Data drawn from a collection
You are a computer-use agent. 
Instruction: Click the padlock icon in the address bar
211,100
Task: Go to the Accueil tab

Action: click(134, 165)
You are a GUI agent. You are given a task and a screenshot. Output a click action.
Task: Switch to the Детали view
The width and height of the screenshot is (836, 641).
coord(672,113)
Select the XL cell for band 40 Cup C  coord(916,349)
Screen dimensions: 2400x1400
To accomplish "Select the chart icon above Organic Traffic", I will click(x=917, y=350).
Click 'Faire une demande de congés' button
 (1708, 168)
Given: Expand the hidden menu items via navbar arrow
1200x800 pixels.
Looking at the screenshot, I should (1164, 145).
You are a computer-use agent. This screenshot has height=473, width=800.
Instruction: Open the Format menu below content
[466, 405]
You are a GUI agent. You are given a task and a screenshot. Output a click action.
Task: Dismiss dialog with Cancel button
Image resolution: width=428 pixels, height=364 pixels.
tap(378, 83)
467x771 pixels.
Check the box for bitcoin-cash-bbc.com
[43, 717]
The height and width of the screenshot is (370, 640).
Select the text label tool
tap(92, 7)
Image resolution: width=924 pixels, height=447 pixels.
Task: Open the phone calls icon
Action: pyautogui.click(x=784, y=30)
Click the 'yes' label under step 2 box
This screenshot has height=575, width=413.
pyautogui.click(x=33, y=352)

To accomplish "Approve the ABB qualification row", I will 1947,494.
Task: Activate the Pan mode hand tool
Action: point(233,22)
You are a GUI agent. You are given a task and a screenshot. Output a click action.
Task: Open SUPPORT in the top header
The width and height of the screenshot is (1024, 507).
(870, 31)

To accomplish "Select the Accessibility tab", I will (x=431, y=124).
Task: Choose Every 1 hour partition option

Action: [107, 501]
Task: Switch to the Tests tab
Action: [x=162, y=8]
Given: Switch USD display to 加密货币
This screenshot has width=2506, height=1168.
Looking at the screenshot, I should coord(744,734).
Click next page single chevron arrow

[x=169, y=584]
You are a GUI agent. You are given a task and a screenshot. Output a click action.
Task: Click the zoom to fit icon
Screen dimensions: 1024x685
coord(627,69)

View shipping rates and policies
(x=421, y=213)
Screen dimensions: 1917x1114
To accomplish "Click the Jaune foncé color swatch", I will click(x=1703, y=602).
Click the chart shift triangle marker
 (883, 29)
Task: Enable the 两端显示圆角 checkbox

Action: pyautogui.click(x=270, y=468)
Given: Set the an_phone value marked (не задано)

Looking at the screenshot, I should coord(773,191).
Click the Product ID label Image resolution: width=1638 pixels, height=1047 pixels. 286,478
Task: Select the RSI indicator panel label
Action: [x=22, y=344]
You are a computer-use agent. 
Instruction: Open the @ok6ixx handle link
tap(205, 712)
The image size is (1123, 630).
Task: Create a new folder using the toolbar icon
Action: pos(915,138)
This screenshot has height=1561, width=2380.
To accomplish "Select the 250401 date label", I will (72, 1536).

• [REQUIREMENTS] Reproduce the lines above in full, changing each occurrence of "GUI agent" to "desktop agent" and leaving all other text unchanged.

• [COMPLETE ANSWER]
You are a computer-use agent. 
Instruction: Click the padlock icon in the address bar
211,100
Task: Go to the Accueil tab

Action: click(134, 165)
You are a desktop agent. You are given a task and a screenshot. Output a click action.
Task: Switch to the Детали view
The width and height of the screenshot is (836, 641).
coord(672,113)
Select the XL cell for band 40 Cup C  coord(916,349)
Screen dimensions: 2400x1400
To accomplish "Select the chart icon above Organic Traffic", I will click(x=917, y=350).
Click 'Faire une demande de congés' button
 (1708, 168)
Given: Expand the hidden menu items via navbar arrow
1200x800 pixels.
Looking at the screenshot, I should (1164, 145).
You are a computer-use agent. This screenshot has height=473, width=800.
Instruction: Open the Format menu below content
[466, 405]
You are a desktop agent. You are given a task and a screenshot. Output a click action.
Task: Dismiss dialog with Cancel button
Image resolution: width=428 pixels, height=364 pixels.
tap(378, 83)
467x771 pixels.
Check the box for bitcoin-cash-bbc.com
[43, 717]
The height and width of the screenshot is (370, 640).
Select the text label tool
tap(92, 7)
Image resolution: width=924 pixels, height=447 pixels.
Task: Open the phone calls icon
Action: pyautogui.click(x=784, y=30)
Click the 'yes' label under step 2 box
This screenshot has height=575, width=413.
pyautogui.click(x=33, y=352)

To accomplish "Approve the ABB qualification row", I will 1947,494.
Task: Activate the Pan mode hand tool
Action: point(233,22)
You are a desktop agent. You are given a task and a screenshot. Output a click action.
Task: Open SUPPORT in the top header
The width and height of the screenshot is (1024, 507).
(870, 31)

To accomplish "Select the Accessibility tab", I will (x=431, y=124).
Task: Choose Every 1 hour partition option

Action: [107, 501]
Task: Switch to the Tests tab
Action: [x=162, y=8]
Given: Switch USD display to 加密货币
This screenshot has width=2506, height=1168.
Looking at the screenshot, I should coord(744,734).
Click next page single chevron arrow

[x=169, y=584]
You are a desktop agent. You are given a task and a screenshot. Output a click action.
Task: Click the zoom to fit icon
Screen dimensions: 1024x685
coord(627,69)

View shipping rates and policies
(x=421, y=213)
Screen dimensions: 1917x1114
To accomplish "Click the Jaune foncé color swatch", I will click(x=1703, y=602).
Click the chart shift triangle marker
 (883, 29)
Task: Enable the 两端显示圆角 checkbox

Action: pyautogui.click(x=270, y=468)
Given: Set the an_phone value marked (не задано)

Looking at the screenshot, I should coord(773,191).
Click the Product ID label Image resolution: width=1638 pixels, height=1047 pixels. 286,478
Task: Select the RSI indicator panel label
Action: [x=22, y=344]
You are a computer-use agent. 
Instruction: Open the @ok6ixx handle link
tap(205, 712)
The image size is (1123, 630).
Task: Create a new folder using the toolbar icon
Action: pos(915,138)
This screenshot has height=1561, width=2380.
To accomplish "Select the 250401 date label", I will (72, 1536).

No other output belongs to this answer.